You can accomplish the same thing (any color manipulation) with a "tweaked" camera profile. Instead of shooting the color reference chart directly, shoot the reference chart with the film whose "look" you want to emulate, make a print of the film shot of the color chart, shoot the print with your digital camera instead of the original chart and use the film print shot to create the tweaked camera profile. To duplicate the film "look", process the RAW normally, convert to the "tweaked" profile, and then assign your normal editing space.
Suppose you have a digital camera camera that outputs Adobe RGB JPEGs (like the Canon 1D-MkII) and you want to make your JPEGs look like Kodak Portra. Simply follow these steps:
1. Get yourself a camera profiling utility like Eye-One Match and the
Digital Color Checker SG color reference chart to go with it.

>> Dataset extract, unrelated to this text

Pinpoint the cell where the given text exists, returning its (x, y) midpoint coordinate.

2. Shoot the Color Checker SG with a film camera loaded with Portra, and have a life-sized print made using your customary developing and printing process.
3. Shoot the Color Checker SG with the 1D-MkII, and feed the resulting JPEG into Eye-One Match. Save the resulting profile as "1D-MkII".
4. Shoot the Portra print of the Color CHecker SG with your 1D-MkII, and feed the resulting JPEG into Eye-One Match. Save the resulting profile as "Portra".
5. Shoot a subject with the 1D-MkII. Open the JPEG in Photoshop, and convert to 16-bit mode.
6. Assign the profile "1D-MkII" to the image. This will cancel out any color deviations from the camera's internal JPEG processing.
7. Convert the image to the "Portra" profile.
8. Assign the Adobe RGB profile to the image. It will now have the same color characteristics as an image shot with Portra film, minus the grain structure.
I'm not sure why Kodak deserves a patent on this, unless they were involved in inventing profiles and the math involved in converting from RGB to CIE LAB and back.